### Exercise
Copy every line from the records below that holds the word "Terms".

___ Data shown ___

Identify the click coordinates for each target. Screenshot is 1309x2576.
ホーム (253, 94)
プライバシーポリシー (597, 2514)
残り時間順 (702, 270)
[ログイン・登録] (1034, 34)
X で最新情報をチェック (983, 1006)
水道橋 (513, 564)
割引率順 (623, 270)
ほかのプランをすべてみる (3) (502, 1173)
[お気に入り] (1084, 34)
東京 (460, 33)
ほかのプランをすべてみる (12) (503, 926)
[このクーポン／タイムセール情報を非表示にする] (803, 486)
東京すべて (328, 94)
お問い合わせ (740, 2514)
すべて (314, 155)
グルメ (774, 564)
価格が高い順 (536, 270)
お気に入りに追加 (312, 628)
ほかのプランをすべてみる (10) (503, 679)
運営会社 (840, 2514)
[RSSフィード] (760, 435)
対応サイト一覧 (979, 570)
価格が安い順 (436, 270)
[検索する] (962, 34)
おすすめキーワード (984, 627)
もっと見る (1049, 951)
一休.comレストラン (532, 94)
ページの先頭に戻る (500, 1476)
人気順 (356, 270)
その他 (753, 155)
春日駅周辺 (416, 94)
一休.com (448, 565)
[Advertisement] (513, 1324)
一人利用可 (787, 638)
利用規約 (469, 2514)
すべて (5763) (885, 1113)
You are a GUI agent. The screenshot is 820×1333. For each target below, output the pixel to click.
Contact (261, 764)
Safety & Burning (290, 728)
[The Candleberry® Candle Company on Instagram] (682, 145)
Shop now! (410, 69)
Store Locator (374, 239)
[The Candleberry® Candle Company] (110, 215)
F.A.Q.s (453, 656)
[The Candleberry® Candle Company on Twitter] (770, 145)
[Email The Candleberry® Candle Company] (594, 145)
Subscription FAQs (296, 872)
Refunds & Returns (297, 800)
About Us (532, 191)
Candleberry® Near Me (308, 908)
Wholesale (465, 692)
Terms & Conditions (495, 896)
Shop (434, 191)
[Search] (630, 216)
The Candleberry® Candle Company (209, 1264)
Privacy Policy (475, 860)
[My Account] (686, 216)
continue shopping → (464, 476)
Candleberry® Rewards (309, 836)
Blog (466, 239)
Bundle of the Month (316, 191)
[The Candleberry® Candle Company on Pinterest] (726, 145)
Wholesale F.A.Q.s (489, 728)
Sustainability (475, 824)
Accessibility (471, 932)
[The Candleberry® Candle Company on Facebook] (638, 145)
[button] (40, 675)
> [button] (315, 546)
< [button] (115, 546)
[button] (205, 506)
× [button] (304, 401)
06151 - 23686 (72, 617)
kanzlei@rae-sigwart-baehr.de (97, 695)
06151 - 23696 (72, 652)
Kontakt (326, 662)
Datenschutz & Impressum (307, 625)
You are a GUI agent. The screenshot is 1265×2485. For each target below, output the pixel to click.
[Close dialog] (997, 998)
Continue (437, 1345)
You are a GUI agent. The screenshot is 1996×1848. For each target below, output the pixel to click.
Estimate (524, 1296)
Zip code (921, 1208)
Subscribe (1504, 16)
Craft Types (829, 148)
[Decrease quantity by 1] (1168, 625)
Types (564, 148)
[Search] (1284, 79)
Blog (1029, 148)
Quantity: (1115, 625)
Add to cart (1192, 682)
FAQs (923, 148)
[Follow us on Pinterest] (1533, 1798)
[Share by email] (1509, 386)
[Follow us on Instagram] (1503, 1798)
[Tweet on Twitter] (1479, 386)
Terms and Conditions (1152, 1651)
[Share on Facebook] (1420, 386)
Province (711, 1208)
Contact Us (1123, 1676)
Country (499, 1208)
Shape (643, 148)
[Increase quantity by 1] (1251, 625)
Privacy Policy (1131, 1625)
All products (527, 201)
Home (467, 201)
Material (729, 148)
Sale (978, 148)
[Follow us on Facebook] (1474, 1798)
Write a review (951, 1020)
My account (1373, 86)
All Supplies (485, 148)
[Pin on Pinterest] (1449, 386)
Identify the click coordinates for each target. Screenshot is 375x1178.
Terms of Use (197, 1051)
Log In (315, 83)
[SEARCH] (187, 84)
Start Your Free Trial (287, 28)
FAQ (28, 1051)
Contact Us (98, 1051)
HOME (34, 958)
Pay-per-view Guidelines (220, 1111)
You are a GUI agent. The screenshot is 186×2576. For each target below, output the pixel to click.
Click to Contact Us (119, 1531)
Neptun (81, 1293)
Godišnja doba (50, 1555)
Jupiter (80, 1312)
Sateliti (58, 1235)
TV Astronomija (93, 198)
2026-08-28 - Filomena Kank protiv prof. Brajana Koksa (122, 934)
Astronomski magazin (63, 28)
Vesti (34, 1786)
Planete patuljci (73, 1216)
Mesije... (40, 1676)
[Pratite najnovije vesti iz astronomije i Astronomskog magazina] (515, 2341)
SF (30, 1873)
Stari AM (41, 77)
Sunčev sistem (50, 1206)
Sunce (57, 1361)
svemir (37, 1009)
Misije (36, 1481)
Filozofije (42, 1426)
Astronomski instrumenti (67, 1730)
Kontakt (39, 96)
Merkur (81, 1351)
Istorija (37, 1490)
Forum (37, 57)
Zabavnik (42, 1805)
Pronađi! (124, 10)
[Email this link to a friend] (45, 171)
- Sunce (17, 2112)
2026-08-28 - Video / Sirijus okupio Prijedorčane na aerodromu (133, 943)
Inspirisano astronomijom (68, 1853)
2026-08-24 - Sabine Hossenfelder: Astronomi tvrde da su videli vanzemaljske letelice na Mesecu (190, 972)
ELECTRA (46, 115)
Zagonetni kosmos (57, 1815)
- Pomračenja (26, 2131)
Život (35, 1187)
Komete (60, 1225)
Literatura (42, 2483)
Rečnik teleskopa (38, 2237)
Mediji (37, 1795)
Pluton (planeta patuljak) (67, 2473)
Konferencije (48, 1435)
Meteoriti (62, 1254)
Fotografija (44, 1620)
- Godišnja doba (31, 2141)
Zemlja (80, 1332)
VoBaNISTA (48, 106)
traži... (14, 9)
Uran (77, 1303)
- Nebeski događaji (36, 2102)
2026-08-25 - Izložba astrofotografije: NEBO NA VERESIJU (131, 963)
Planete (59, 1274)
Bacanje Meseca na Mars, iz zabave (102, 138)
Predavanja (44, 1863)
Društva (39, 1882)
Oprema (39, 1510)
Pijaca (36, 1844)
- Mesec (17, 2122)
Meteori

___

### Answer section
Terms & Conditions (495, 896)
Terms and Conditions (1152, 1651)
Terms of Use (197, 1051)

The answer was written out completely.